"Better a fallen rocket than never a burst of light."
~ Tom Stoppard, The Invention of Love

Thursday, March 26, 2015

Five Iron Frenzy: The End is Near (2004)

A while back, I reviewed Brave Saint Saturn’s trilogy of albums, but I’ve never written about Five Iron Frenzy, the band from which Brave Saint Saturn was a spin-off.  Though massively different in both style and sensibility, I love Five Iron Frenzy pretty much equally for altogether different reason.  During their nine years together, the Christian ska/rock group made a lot of great music, but for my maiden post on their stuff, I’m writing about their final release.  (‘Cause I’m sensical like that.)

It really makes a difference that Five Iron created this album knowing that they were disbanding.  It’s not just the last there is – it’s a farewell, and notes of that farewell echo through the entire record.  Some songs are explicitly about the demise of the band.  “It was Beautiful” looks back on memories of the opportunities they had together and everything they saw/did while touring.  “See the Flames Begin to Crawl” essentially throws a Viking funeral for the band, offering up images of smashed guitars and drum kits before setting it all ablaze; although the fans “demand [their] survival,” the song rhapsodizes them as the ones to carry on the legacy.  And “That’s How the Story Ends” spins every crazy, goofy ditty Five Iron ever concocted into a Poe-esque tale charged with finality and tongue-in-cheek melodrama.

While these songs all provide overt references to the End in the album’s name, the death of Five Iron peeks through in other, subtler ways.  The opening track, “Cannonball,” is almost funereal in its recklessness.  In the song, the speaker – who describes himself as the titular cannonball – knows he’s plummeting to the earth and won’t survive, but he’s accepts it calmly as “what [he] was made for.”  And if we look to the other bookend, “On Distant Shores” ends the album on a further contemplation of mortality.  The chorus of course seems to allude to Heaven, pledging to meet God “on distant shores,” and the song also samples Dylan Thomas’s “Do Not Go Gentle into that Good Night,” one of the most blatant death poems ever, or at least among those not written by Emily Dickinson.  (Incidentally, Thomas wrote the poem, not about impending death, but impending blindness.  The literary world has spoken, however, and since any published work no longer belongs solely to the author, society at large has made their own ideas about the poem’s meaning.)  Yet, like the songs I discussed in the previous paragraph, “On Distant Shores” doesn’t only look ahead to the end; it also looks back, ending in an impassioned reprise of the last stanza of “Every New Day,” one of Five Iron’s best-regarded songs.
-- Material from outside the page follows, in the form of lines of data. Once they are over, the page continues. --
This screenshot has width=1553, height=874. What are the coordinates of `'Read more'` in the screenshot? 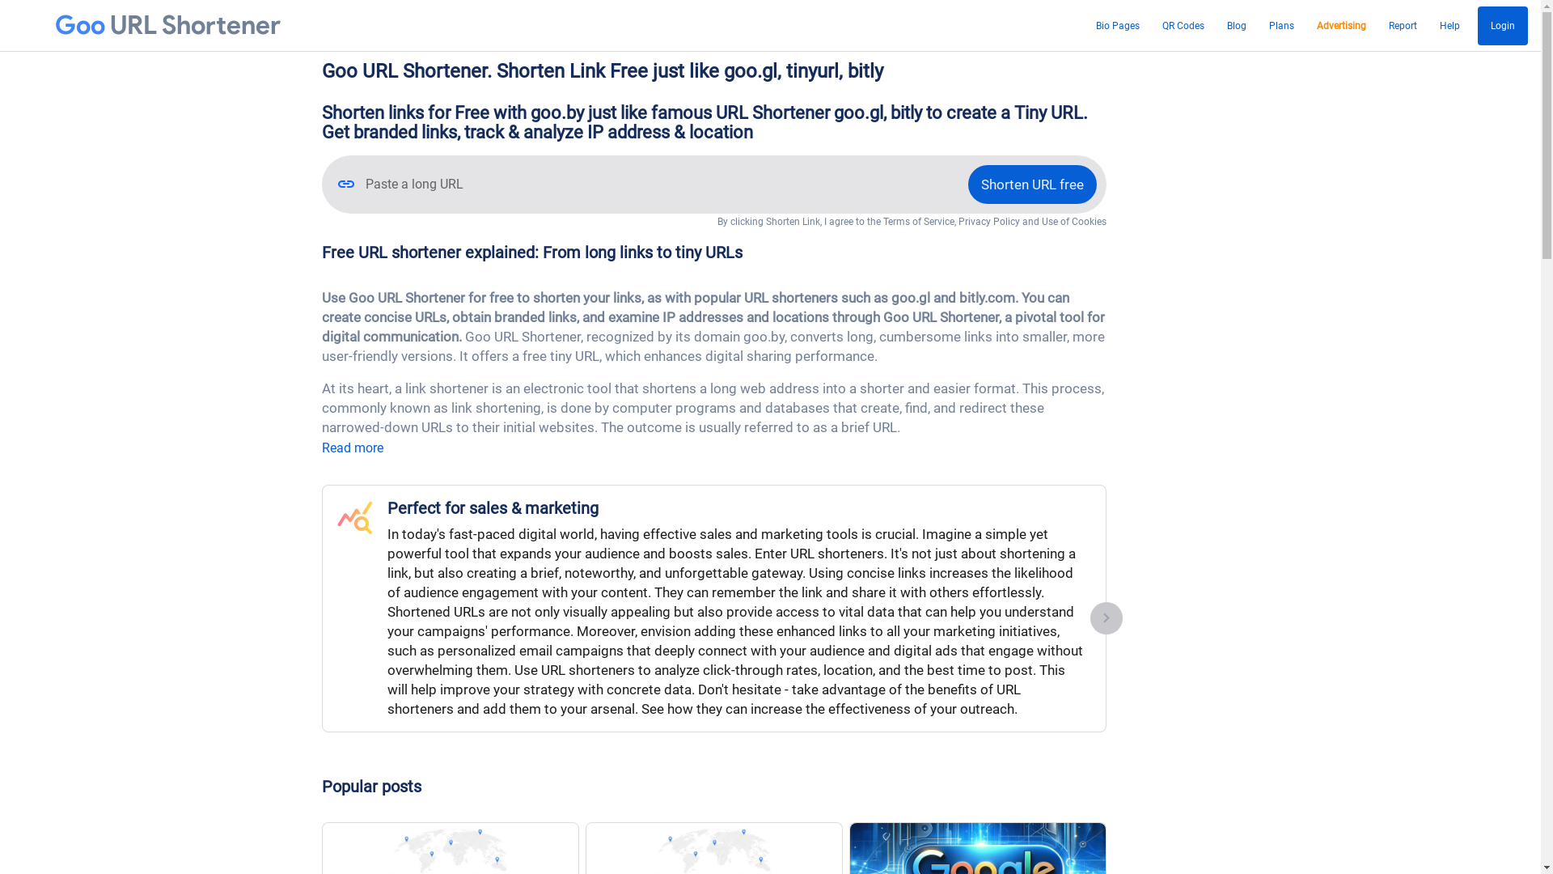 It's located at (352, 447).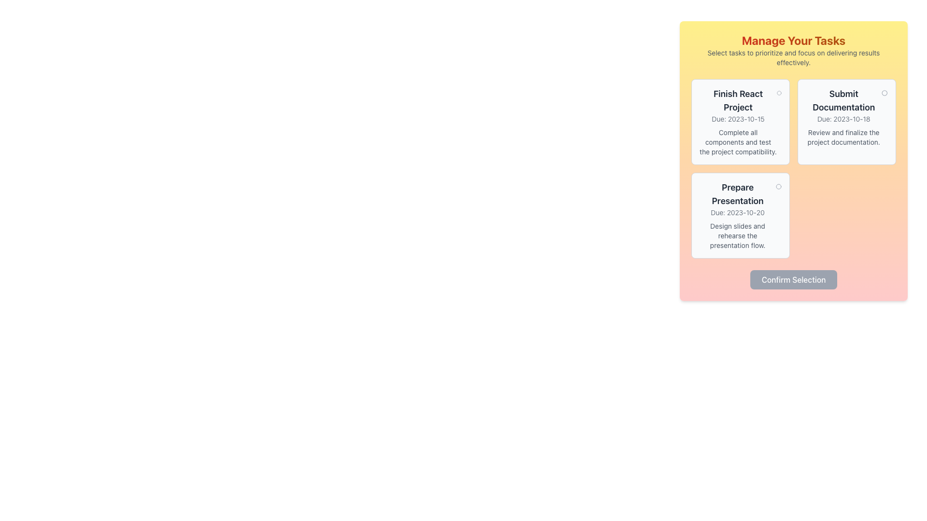  What do you see at coordinates (843, 100) in the screenshot?
I see `the 'Submit Documentation' text block, which is a two-line text component in a larger, bold font style with dark gray color, located in the upper-middle section of a light gray box, to highlight the associated task` at bounding box center [843, 100].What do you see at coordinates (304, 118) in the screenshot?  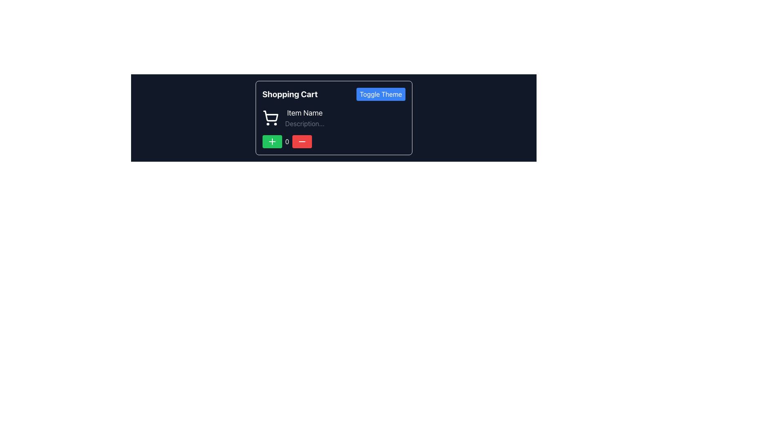 I see `the text block displaying the name and description of an item within the 'Shopping Cart' section, located to the right of the shopping cart icon` at bounding box center [304, 118]. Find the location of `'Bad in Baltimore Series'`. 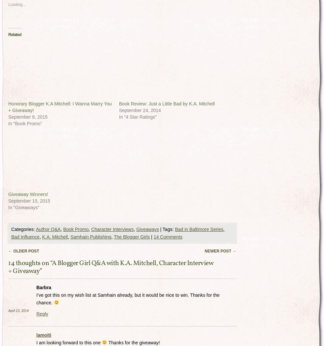

'Bad in Baltimore Series' is located at coordinates (199, 229).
And okay, can we just take a second to talk about “On Distant Shores”?  It’s not so much a song as an experience.  It builds like an 11 o’clock number in a musical – starting slowly, building itself to a fever pitch, and ending in an outpouring of melodic ecstasy.  The bridge is especially stunning.  It takes front man Reese Roper to such a place of brokenness, acknowledging all his failings and unworthiness through Five Iron’s usual unflinching honesty.  If I had to pick a single lyric from the entire album, it’d be, “When grace was easy to admit, / I’d denounce the hypocrites - / Casting first stones, killing my own.”  It’s not often that you see Christian musicians so thoroughly exploring their own transgressions, which makes the song all the more powerful when it comes around to the ultimate theme:  that God loves beyond all reason, beyond what anyone deserves, beyond what anyone believes can possibly be true.  In the midst of sin, shortcomings, and self-loathing, the love continues, and it’s that love that Five Iron Frenzy captures better than most Christian music I’ve heard.